From your comments, you seem to be confused about exactly what a shell is. The kernel is responsible for managing the system. It's the part that actually loads and runs programs, accesses files, allocates memory, etc. But the kernel has no user interface; you can only communicate with it by using another program as an intermediary.

A shell is a program that prints a prompt, reads a line of input from you, and then interprets it as one or more commands to manipulate files or run other programs. Before the invention of the GUI, the shell was the primary user interface of an OS. On MS-DOS, the shell was called command.com and people wouldn't usually change it. On Unix, however, there have long been multiple shells that users could pick from.

They can be divided into 3 types. The Bourne-compatible shells use the syntax derived from the original Bourne shell. C shells use the syntax from the original C shell. Then there are nontraditional shells that invent their own syntax, or borrow one from some programming language, and are generally much less popular than the first two types.

A built-in command is simply a command that the shell carries out itself, instead of interpreting it as a request to load and run some other program. This has two main effects. First, it's usually faster, because loading and running a program takes time. Of course, the longer the command takes to run, the less significant the load time is compared to the overall run time (because the load time is fairly constant).

◆ **DATASET EXCERPT**
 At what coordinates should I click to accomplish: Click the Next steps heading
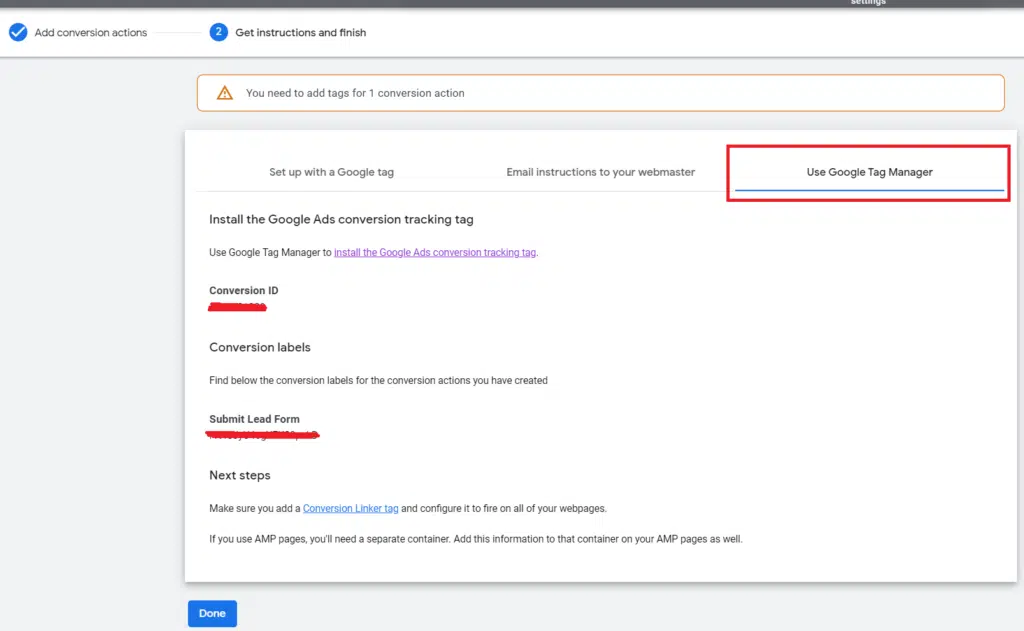[x=240, y=475]
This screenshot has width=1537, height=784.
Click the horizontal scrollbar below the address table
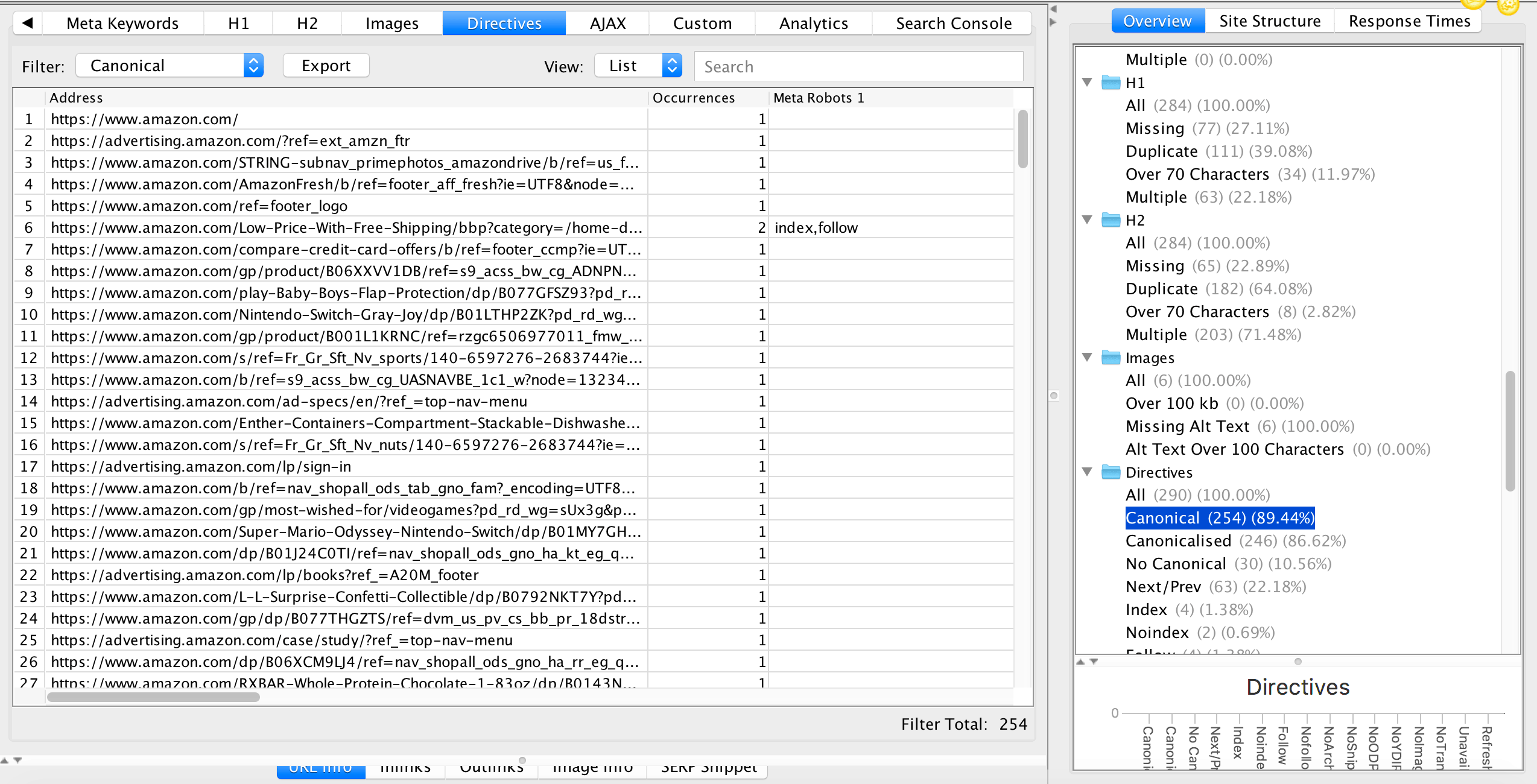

◆ **ACTIONS TO TAKE**
1. According to the text about shells, what was the shell called on MS-DOS?
2. Duplicate the part of the text about shells that opens with the words containing "A built-in command" and closes with "is fairly constant).".
3. Put this sentence from the text about shells into Spanish: "The kernel is responsible for managing the system."
The lines have no connection to the text about shells.

◆ **EXERCISE RESPONSES**
1. command.com

2.
A built-in command is simply a command that the shell carries out itself, instead of interpreting it as a request to load and run some other program. This has two main effects. First, it's usually faster, because loading and running a program takes time. Of course, the longer the command takes to run, the less significant the load time is compared to the overall run time (because the load time is fairly constant).

3. El núcleo se encarga de gestionar el sistema.